**Document segment**
..............................
After a solid performance in the fourth quarter, the Canadian equity markets have turned volatile amid indication from the Federal Reserve that it won’t be in a hurry to slash its interest rates. Besides, the ongoing Isreal-Palestine conflict and the Red Sea crisis have weighed on the equity markets. Meanwhile, I expect the equity markets to remain volatile in the near term as monetary tightening initiatives could impact global growth this year.
Amid the uncertain outlook, let’s assess which among WELL Health Technologies (TSX:WELL) and TC Energy (TSX:TRP) would be an excellent buy right now.
WELL Health Technologies
After delivering over 35% returns last year, WELL Health Technologies has continued its uptrend, rising above 1% this year. Last month, the company reported its initial fourth-quarter performance, with its patient visits growing by 38% year over year. The acquisition of clinical assets from MCI Onehealth Technologies and contribution from its Manitoba clinic boosted patient visits.
The company had 544,000 patient visits in the United States, representing an 8% increase from the previous year. Organic growth from Circle Medical and Wisp businesses boosted its patient visits. Overall, the digital healthcare company had 1.2 million patient visits and 1.9 million patient interactions during the quarter, 18% growth from the previous year.
..............................
**Information provided**

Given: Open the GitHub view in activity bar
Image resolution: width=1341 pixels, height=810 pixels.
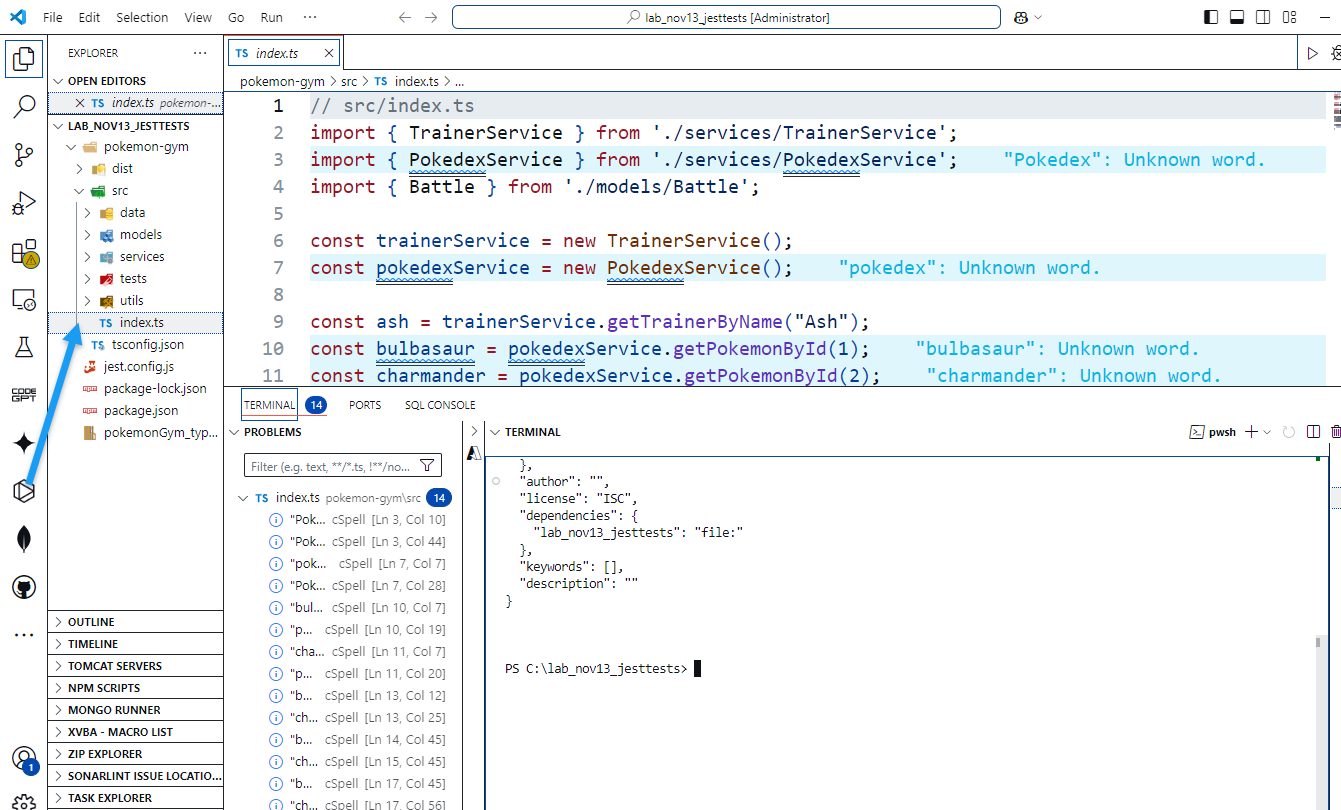Looking at the screenshot, I should [23, 587].
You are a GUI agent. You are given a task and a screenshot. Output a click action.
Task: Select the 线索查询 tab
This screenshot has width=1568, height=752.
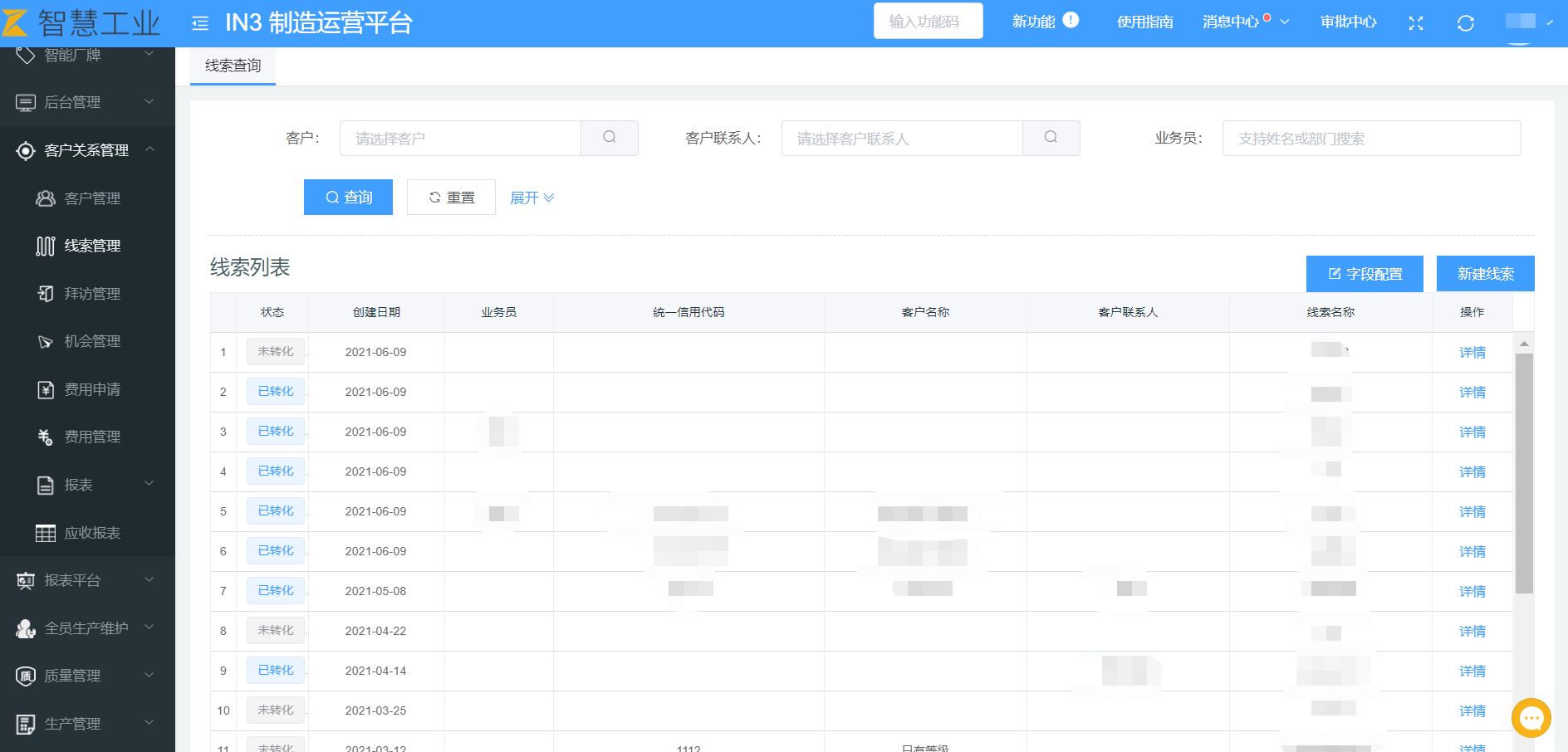coord(233,66)
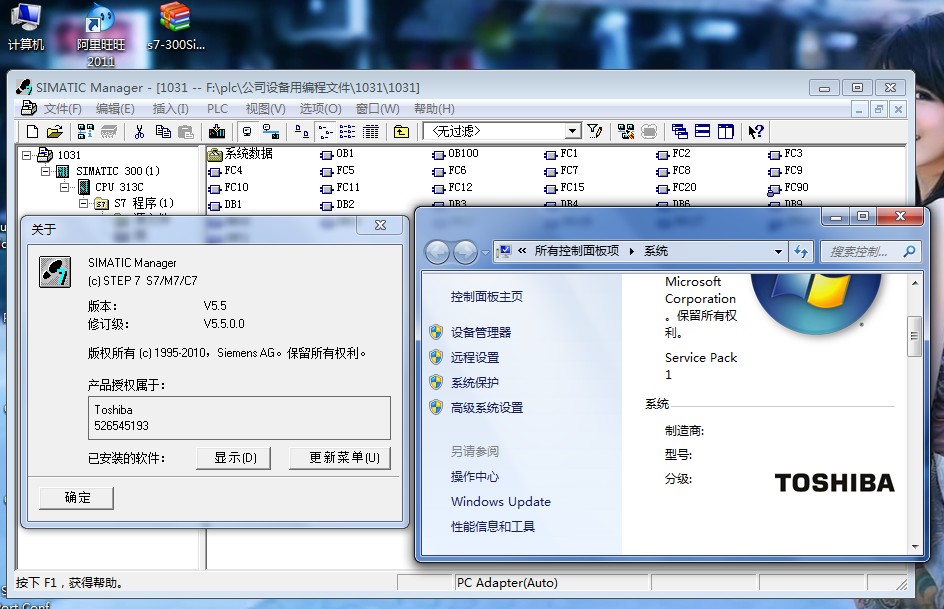Click the New Project toolbar icon
The height and width of the screenshot is (609, 944).
33,131
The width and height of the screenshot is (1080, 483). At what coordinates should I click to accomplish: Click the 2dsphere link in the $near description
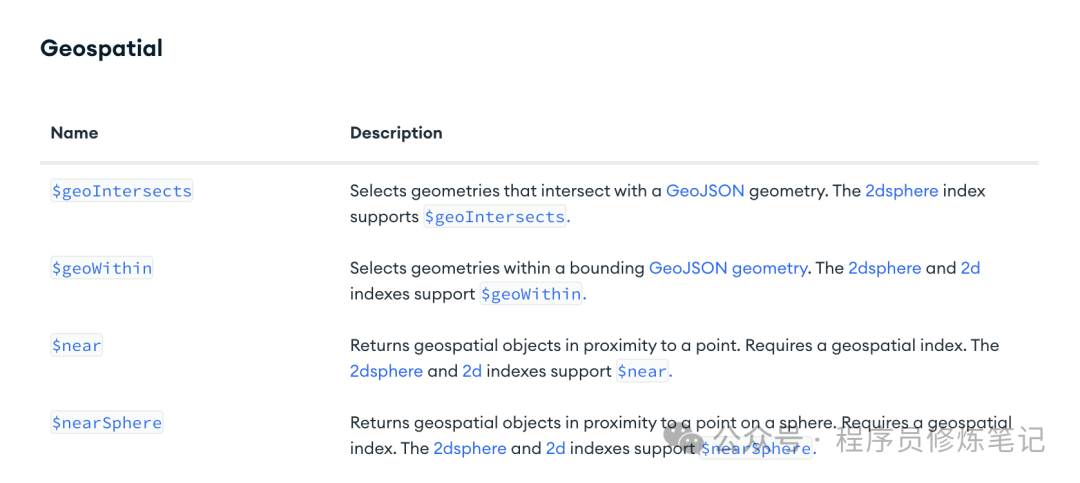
..............................
**Exercise prompt**
Print the market commentary above from "After a solid" up to and including "growth this year.", reproducing every word and punctuation mark without change.

**Reply to the task**
After a solid performance in the fourth quarter, the Canadian equity markets have turned volatile amid indication from the Federal Reserve that it won’t be in a hurry to slash its interest rates. Besides, the ongoing Isreal-Palestine conflict and the Red Sea crisis have weighed on the equity markets. Meanwhile, I expect the equity markets to remain volatile in the near term as monetary tightening initiatives could impact global growth this year.